Another point of interest has always been GCC vs. Clang. Since Firefox has been pulling Clang unconditionally for a long time now, due to Web Developer and Debugging Tools in Firefox relying on libclang, and due to upstream focusing their programming efforts Clang-first, it's interesting to compare the performance between GCC and Clang. It was indeed this unconditional dependency and the better performance on Firefox provided by Clang, that made me switch my desktop to a "fully-Clang'd" system where every package is mainly compiled with llvm, clang and lld. Doing the benchmarks initially last December also proved that in Gentoo, for some time, GCC with PGO was broken and didn't provide any performance boost. [3][4][5]. So testing the outcome regularly will make sure the outcome is working as supposed.

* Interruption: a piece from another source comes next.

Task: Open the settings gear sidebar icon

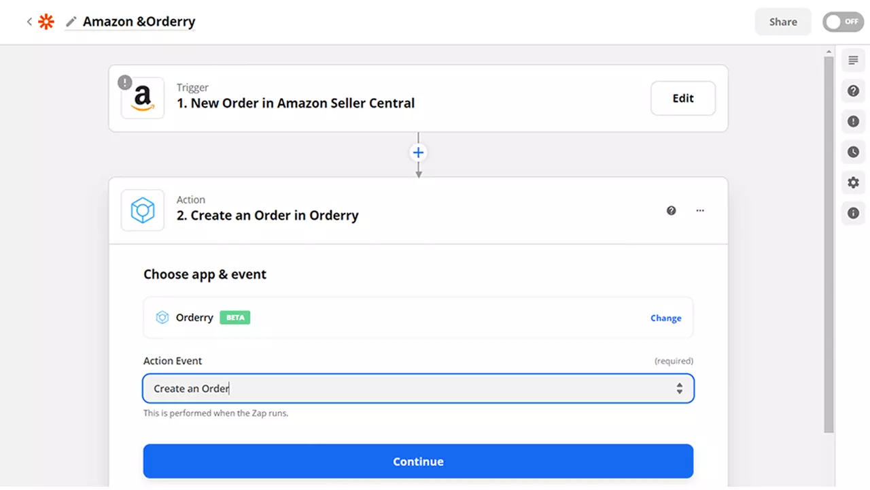Action: coord(853,182)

While it'd be great to have some sort of knowledge about whether the browser performance increases or decreases over time between versions, it must also be acknowledged that the testing platform updates and tests ran with different tool versions may not be comparable. There may be a case to compare toolchain versions, like clang-19 vs. clang-20, but it takes a long time to run these benchmarks and I don't know whether it's worth it. However I do intend to make this a yearly thing, and with that major toolchain updates should be visible.

In the end it's my own curiosity that drove me to finally do this, and I intend to make this a yearly thing. If there are no drastical differences, I'll at least try to archive results for myself.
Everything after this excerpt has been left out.